§ WHAT IS ASKED
Arrange the entries below, from the first line up to and including the line with "(x=305, y=70)", as a Markdown table with the columns Row and Line. Give each line its row number and leave out blank lines.

#### ROWS

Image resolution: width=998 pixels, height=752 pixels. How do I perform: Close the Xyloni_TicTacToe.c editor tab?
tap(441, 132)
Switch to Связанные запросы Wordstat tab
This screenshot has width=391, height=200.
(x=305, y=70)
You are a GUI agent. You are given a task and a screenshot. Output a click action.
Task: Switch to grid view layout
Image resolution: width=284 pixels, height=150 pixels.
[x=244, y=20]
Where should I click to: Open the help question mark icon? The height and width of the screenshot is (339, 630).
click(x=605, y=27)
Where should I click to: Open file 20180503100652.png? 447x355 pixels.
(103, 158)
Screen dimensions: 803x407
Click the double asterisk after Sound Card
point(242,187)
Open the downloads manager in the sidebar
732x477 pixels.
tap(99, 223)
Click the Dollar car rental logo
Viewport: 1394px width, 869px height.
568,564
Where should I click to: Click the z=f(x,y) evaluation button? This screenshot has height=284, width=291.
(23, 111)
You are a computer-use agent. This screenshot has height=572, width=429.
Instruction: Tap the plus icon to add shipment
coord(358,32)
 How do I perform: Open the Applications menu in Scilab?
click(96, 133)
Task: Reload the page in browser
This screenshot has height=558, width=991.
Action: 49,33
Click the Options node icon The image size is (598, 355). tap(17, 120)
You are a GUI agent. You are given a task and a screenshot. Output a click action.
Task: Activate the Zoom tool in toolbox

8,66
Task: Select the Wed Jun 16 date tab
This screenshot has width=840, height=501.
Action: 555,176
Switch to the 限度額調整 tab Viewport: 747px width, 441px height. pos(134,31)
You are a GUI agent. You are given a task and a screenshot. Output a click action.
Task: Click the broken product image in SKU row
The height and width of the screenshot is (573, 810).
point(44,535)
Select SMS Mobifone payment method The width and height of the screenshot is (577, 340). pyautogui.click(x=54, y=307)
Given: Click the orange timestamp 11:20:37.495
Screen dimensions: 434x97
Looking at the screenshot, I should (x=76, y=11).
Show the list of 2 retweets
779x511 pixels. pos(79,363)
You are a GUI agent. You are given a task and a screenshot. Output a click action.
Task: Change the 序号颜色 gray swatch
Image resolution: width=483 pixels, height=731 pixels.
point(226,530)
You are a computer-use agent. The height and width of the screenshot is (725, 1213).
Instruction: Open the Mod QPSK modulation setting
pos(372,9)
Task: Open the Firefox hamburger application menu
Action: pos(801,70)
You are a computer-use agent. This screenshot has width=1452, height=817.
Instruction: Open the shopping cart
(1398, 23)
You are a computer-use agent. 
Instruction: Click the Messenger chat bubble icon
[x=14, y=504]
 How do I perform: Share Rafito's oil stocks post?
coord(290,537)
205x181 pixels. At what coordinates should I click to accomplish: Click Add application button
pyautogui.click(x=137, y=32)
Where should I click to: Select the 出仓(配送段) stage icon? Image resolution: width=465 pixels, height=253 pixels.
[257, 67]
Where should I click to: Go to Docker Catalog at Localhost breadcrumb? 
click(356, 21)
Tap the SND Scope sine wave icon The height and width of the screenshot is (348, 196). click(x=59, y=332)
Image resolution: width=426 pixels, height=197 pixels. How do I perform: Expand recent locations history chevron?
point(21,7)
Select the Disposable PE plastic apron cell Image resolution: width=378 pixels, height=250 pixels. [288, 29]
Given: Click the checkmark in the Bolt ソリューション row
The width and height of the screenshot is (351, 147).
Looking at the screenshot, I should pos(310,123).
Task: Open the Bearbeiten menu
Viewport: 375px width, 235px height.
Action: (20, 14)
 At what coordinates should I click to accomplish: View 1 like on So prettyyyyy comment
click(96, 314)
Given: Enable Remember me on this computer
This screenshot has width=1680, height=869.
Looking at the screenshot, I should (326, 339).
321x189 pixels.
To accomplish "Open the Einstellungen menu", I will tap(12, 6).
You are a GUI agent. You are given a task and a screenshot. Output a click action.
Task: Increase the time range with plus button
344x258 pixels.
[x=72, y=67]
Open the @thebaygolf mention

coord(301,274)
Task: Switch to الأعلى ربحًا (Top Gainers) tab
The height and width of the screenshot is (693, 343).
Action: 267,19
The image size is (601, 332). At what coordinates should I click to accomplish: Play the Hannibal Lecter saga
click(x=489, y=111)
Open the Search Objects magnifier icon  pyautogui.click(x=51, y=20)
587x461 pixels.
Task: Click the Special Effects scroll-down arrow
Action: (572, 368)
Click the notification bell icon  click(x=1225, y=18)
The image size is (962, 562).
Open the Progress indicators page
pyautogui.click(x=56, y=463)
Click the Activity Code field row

########

§ SOLUTION TO THIS TASK
| Row | Line |
|---|---|
| 1 | Image resolution: width=998 pixels, height=752 pixels. How do I perform: Close the Xyloni_TicTacToe.c editor tab? |
| 2 | tap(441, 132) |
| 3 | Switch to Связанные запросы Wordstat tab |
| 4 | This screenshot has width=391, height=200. |
| 5 | (x=305, y=70) |